**Directive**
Rewrite only the lines of the records below that start with the line containing "Select the 2,24 dimension value" and continue through the line containing "(x=329, y=253)", requests included. Multiply every coordinate in the answers by 2.5 and round to whole numbers, rounding halves up, and leave all other numbers unchanged.

**Collected data**
Start
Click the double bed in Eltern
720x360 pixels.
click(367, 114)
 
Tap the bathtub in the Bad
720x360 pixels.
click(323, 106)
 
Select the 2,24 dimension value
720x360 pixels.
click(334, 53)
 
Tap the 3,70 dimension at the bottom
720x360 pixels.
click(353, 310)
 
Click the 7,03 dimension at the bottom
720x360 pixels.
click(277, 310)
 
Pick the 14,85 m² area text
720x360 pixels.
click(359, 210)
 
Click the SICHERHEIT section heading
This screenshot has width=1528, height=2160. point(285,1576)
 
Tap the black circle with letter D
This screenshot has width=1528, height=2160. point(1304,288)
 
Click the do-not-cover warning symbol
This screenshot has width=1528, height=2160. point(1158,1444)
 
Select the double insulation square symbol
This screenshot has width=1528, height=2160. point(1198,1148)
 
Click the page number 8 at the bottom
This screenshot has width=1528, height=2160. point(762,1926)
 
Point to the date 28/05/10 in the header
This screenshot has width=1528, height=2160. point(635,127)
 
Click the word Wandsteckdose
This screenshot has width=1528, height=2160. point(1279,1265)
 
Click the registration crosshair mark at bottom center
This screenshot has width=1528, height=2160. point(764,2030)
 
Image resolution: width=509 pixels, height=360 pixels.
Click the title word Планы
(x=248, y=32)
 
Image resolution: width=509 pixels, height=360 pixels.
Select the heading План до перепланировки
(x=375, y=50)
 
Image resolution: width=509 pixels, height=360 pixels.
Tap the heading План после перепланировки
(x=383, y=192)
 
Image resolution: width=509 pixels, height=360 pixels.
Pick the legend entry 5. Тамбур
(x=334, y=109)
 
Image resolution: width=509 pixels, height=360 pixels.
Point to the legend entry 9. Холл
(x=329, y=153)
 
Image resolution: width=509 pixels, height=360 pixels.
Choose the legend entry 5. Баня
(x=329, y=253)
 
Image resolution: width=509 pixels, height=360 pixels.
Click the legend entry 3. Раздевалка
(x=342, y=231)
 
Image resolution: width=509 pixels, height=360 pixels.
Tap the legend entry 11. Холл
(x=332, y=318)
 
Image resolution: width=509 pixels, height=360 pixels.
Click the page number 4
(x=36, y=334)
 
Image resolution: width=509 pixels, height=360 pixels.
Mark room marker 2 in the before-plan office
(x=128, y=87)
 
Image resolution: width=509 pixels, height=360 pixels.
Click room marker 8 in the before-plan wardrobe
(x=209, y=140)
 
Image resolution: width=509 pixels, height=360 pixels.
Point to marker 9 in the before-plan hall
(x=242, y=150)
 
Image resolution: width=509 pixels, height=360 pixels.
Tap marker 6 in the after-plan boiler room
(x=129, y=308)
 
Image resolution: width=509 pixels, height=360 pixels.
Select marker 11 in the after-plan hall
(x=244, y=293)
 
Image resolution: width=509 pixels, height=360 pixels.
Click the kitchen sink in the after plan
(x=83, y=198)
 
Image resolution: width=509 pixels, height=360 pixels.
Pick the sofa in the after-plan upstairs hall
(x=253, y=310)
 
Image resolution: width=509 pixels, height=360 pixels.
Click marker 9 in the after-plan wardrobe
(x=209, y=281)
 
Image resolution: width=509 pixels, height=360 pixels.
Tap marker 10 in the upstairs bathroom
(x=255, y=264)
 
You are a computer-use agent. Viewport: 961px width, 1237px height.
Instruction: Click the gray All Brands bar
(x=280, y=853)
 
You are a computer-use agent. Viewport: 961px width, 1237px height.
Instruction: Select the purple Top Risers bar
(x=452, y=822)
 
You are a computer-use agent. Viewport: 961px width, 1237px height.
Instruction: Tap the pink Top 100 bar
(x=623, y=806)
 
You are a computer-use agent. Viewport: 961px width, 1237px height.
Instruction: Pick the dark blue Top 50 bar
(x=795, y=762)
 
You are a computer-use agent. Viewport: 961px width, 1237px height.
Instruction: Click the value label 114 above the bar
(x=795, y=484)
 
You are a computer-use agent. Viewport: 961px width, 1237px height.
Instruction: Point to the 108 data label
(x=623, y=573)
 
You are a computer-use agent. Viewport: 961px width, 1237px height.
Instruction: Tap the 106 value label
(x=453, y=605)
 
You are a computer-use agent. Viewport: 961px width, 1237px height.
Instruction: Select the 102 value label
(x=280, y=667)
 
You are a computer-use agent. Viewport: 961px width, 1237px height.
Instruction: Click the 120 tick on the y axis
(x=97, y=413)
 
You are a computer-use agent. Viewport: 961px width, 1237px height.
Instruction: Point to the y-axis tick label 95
End
**Result**
Select the 2,24 dimension value
720x360 pixels.
click(835, 133)
 
Tap the 3,70 dimension at the bottom
720x360 pixels.
click(883, 775)
 
Click the 7,03 dimension at the bottom
720x360 pixels.
click(693, 775)
 
Pick the 14,85 m² area text
720x360 pixels.
click(898, 525)
 
Click the SICHERHEIT section heading
This screenshot has width=1528, height=2160. point(713,3940)
 
Tap the black circle with letter D
This screenshot has width=1528, height=2160. point(3260,720)
 
Click the do-not-cover warning symbol
This screenshot has width=1528, height=2160. point(2895,3610)
 
Select the double insulation square symbol
This screenshot has width=1528, height=2160. point(2995,2870)
 
Click the page number 8 at the bottom
This screenshot has width=1528, height=2160. point(1905,4815)
 
Point to the date 28/05/10 in the header
This screenshot has width=1528, height=2160. point(1588,318)
 
Click the word Wandsteckdose
This screenshot has width=1528, height=2160. point(3198,3163)
 
Click the registration crosshair mark at bottom center
This screenshot has width=1528, height=2160. point(1910,5075)
 
Image resolution: width=509 pixels, height=360 pixels.
Click the title word Планы
(x=620, y=80)
 
Image resolution: width=509 pixels, height=360 pixels.
Select the heading План до перепланировки
(x=938, y=125)
 
Image resolution: width=509 pixels, height=360 pixels.
Tap the heading План после перепланировки
(x=958, y=480)
 
Image resolution: width=509 pixels, height=360 pixels.
Pick the legend entry 5. Тамбур
(x=835, y=273)
 
Image resolution: width=509 pixels, height=360 pixels.
Point to the legend entry 9. Холл
(x=823, y=383)
 
Image resolution: width=509 pixels, height=360 pixels.
Choose the legend entry 5. Баня
(x=823, y=633)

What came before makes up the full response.